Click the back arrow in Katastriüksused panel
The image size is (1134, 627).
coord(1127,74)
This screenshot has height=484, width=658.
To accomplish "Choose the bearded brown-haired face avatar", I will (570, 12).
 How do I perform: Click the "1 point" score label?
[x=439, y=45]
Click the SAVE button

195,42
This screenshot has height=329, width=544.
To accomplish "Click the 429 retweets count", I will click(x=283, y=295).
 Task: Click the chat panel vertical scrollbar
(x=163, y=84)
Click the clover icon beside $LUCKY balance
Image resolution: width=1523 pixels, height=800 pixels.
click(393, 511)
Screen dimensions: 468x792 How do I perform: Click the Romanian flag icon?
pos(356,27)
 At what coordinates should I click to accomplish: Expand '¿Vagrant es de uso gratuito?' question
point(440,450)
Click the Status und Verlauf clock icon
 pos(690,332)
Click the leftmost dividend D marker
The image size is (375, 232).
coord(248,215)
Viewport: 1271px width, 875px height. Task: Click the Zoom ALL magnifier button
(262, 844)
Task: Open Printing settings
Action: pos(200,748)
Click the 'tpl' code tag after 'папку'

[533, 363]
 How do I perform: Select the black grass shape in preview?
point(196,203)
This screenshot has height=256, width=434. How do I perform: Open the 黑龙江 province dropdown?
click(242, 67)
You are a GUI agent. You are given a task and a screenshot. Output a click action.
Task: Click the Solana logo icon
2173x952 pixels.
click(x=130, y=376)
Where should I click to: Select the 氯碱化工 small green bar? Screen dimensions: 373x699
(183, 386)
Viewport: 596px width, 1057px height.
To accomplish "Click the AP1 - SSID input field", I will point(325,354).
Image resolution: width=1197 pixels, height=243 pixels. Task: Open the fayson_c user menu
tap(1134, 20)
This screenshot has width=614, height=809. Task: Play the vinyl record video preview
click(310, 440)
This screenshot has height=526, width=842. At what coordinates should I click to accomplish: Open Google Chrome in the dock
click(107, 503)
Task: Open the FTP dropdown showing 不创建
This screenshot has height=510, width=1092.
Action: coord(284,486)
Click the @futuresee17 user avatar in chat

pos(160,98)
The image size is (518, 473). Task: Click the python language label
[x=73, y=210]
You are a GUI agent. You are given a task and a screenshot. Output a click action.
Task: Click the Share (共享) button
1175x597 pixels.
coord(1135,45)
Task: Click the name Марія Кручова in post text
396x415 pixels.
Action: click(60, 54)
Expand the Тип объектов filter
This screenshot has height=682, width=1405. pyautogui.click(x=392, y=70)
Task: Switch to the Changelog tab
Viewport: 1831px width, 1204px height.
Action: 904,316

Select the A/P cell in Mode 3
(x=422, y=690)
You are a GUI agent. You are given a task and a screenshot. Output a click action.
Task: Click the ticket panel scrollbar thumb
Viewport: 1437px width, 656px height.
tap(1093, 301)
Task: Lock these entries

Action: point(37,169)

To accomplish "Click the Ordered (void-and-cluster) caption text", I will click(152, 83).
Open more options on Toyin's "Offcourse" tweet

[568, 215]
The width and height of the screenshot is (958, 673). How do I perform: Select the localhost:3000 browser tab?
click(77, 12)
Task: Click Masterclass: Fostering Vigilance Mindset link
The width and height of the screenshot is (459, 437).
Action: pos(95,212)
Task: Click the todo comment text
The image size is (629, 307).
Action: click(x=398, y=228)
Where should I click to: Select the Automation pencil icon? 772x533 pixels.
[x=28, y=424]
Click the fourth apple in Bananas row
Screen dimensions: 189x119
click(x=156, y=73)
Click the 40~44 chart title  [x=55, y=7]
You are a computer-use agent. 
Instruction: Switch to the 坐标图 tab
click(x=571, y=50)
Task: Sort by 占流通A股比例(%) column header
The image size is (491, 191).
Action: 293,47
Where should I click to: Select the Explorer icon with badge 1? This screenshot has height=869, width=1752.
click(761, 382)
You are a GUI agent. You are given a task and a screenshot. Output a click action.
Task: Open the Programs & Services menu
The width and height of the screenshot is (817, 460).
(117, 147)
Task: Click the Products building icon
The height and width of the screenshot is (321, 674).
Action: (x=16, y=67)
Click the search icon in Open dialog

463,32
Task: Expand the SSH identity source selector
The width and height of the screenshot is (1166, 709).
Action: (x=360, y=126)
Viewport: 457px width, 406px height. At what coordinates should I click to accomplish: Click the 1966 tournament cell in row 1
################
▸ **What is needed**:
Reproduce all of the data above, replacing "How do I perform" with "How can I perform" everywhere and leaving everything else unchanged.

▸ **Written solution**:
Click the back arrow in Katastriüksused panel
The image size is (1134, 627).
coord(1127,74)
This screenshot has height=484, width=658.
To accomplish "Choose the bearded brown-haired face avatar", I will (570, 12).
 How can I perform: Click the "1 point" score label?
[x=439, y=45]
Click the SAVE button

195,42
This screenshot has height=329, width=544.
To accomplish "Click the 429 retweets count", I will click(x=283, y=295).
 Task: Click the chat panel vertical scrollbar
(x=163, y=84)
Click the clover icon beside $LUCKY balance
Image resolution: width=1523 pixels, height=800 pixels.
click(393, 511)
Screen dimensions: 468x792 How can I perform: Click the Romanian flag icon?
pos(356,27)
 At what coordinates should I click to accomplish: Expand '¿Vagrant es de uso gratuito?' question
point(440,450)
Click the Status und Verlauf clock icon
 pos(690,332)
Click the leftmost dividend D marker
The image size is (375, 232).
coord(248,215)
Viewport: 1271px width, 875px height. Task: Click the Zoom ALL magnifier button
(262, 844)
Task: Open Printing settings
Action: pos(200,748)
Click the 'tpl' code tag after 'папку'

[533, 363]
 How can I perform: Select the black grass shape in preview?
point(196,203)
This screenshot has height=256, width=434. How can I perform: Open the 黑龙江 province dropdown?
click(242, 67)
You are a GUI agent. You are given a task and a screenshot. Output a click action.
Task: Click the Solana logo icon
2173x952 pixels.
click(x=130, y=376)
Where should I click to: Select the 氯碱化工 small green bar? Screen dimensions: 373x699
(183, 386)
Viewport: 596px width, 1057px height.
To accomplish "Click the AP1 - SSID input field", I will point(325,354).
Image resolution: width=1197 pixels, height=243 pixels. Task: Open the fayson_c user menu
tap(1134, 20)
This screenshot has width=614, height=809. Task: Play the vinyl record video preview
click(310, 440)
This screenshot has height=526, width=842. At what coordinates should I click to accomplish: Open Google Chrome in the dock
click(107, 503)
Task: Open the FTP dropdown showing 不创建
This screenshot has height=510, width=1092.
Action: coord(284,486)
Click the @futuresee17 user avatar in chat

pos(160,98)
The image size is (518, 473). Task: Click the python language label
[x=73, y=210]
You are a GUI agent. You are given a task and a screenshot. Output a click action.
Task: Click the Share (共享) button
1175x597 pixels.
coord(1135,45)
Task: Click the name Марія Кручова in post text
396x415 pixels.
Action: click(60, 54)
Expand the Тип объектов filter
This screenshot has height=682, width=1405. pyautogui.click(x=392, y=70)
Task: Switch to the Changelog tab
Viewport: 1831px width, 1204px height.
Action: 904,316

Select the A/P cell in Mode 3
(x=422, y=690)
You are a GUI agent. You are given a task and a screenshot. Output a click action.
Task: Click the ticket panel scrollbar thumb
Viewport: 1437px width, 656px height.
tap(1093, 301)
Task: Lock these entries

Action: point(37,169)

To accomplish "Click the Ordered (void-and-cluster) caption text", I will click(152, 83).
Open more options on Toyin's "Offcourse" tweet

[568, 215]
The width and height of the screenshot is (958, 673). How can I perform: Select the localhost:3000 browser tab?
click(77, 12)
Task: Click Masterclass: Fostering Vigilance Mindset link
The width and height of the screenshot is (459, 437).
Action: pos(95,212)
Task: Click the todo comment text
The image size is (629, 307).
Action: click(x=398, y=228)
Where should I click to: Select the Automation pencil icon? 772x533 pixels.
[x=28, y=424]
Click the fourth apple in Bananas row
Screen dimensions: 189x119
click(x=156, y=73)
Click the 40~44 chart title  [x=55, y=7]
You are a computer-use agent. 
Instruction: Switch to the 坐标图 tab
click(x=571, y=50)
Task: Sort by 占流通A股比例(%) column header
The image size is (491, 191).
Action: 293,47
Where should I click to: Select the Explorer icon with badge 1? This screenshot has height=869, width=1752.
click(761, 382)
You are a GUI agent. You are given a task and a screenshot. Output a click action.
Task: Open the Programs & Services menu
The width and height of the screenshot is (817, 460).
(117, 147)
Task: Click the Products building icon
The height and width of the screenshot is (321, 674).
Action: (x=16, y=67)
Click the search icon in Open dialog

463,32
Task: Expand the SSH identity source selector
The width and height of the screenshot is (1166, 709).
Action: (x=360, y=126)
Viewport: 457px width, 406px height. At what coordinates should I click to accomplish: Click the 1966 tournament cell in row 1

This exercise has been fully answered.